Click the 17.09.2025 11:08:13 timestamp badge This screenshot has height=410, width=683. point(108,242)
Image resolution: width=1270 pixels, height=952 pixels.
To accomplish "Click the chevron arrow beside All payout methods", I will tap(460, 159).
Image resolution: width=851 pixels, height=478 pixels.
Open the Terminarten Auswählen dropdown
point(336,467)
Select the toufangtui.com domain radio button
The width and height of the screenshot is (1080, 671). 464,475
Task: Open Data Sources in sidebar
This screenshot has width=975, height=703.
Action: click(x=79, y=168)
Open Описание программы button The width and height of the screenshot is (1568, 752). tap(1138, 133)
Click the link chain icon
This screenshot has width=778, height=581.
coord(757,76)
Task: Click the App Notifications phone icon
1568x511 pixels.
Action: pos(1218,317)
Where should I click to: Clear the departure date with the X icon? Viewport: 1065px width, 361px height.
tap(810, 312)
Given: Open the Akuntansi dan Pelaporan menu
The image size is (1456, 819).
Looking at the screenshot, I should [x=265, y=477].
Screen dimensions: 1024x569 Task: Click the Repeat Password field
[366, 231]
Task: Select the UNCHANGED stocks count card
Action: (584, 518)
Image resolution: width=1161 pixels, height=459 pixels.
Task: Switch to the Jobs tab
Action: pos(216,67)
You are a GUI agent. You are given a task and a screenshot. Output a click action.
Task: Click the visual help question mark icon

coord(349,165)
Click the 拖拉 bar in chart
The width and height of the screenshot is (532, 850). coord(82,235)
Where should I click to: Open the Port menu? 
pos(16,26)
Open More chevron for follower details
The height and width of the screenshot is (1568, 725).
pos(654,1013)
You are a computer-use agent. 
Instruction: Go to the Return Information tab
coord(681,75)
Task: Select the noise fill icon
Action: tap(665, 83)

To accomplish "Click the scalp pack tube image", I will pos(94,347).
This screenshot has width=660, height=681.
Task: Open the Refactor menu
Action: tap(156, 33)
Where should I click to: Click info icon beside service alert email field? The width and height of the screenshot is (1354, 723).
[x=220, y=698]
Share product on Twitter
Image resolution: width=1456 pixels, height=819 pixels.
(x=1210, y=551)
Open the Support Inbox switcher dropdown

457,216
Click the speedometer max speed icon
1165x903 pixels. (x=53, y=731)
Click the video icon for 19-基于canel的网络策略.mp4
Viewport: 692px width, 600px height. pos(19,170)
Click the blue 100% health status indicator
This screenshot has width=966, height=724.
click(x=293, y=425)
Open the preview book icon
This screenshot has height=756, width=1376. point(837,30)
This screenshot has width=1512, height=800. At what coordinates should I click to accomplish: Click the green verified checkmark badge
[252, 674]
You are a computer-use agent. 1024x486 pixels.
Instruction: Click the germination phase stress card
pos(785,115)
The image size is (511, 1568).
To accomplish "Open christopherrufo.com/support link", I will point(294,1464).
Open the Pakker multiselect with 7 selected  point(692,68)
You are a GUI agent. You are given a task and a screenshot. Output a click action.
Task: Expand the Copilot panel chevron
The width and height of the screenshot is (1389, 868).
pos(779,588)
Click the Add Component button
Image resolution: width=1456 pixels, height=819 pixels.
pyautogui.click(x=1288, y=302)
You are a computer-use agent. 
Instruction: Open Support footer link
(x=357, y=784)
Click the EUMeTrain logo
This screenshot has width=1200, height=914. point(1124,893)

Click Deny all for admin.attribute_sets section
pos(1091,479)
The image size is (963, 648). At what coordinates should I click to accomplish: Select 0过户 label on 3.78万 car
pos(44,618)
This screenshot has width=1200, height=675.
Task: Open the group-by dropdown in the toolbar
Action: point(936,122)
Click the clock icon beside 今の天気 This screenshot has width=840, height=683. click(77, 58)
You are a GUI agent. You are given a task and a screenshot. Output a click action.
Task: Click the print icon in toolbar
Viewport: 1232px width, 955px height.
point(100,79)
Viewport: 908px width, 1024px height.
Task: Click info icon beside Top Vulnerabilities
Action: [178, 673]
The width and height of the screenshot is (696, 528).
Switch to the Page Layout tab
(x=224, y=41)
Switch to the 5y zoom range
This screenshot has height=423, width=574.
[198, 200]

__Task brief__
Transcribe without alteration the stretch of material from the line containing "Screen dimensions: 1024x569" through the line containing "Action: tap(665, 83)", including both of those lines.

__Result for this exercise__
Screen dimensions: 1024x569 Task: Click the Repeat Password field
[366, 231]
Task: Select the UNCHANGED stocks count card
Action: (584, 518)
Image resolution: width=1161 pixels, height=459 pixels.
Task: Switch to the Jobs tab
Action: pos(216,67)
You are a GUI agent. You are given a task and a screenshot. Output a click action.
Task: Click the visual help question mark icon

coord(349,165)
Click the 拖拉 bar in chart
The width and height of the screenshot is (532, 850). coord(82,235)
Where should I click to: Open the Port menu? 
pos(16,26)
Open More chevron for follower details
The height and width of the screenshot is (1568, 725).
pos(654,1013)
You are a computer-use agent. 
Instruction: Go to the Return Information tab
coord(681,75)
Task: Select the noise fill icon
Action: tap(665, 83)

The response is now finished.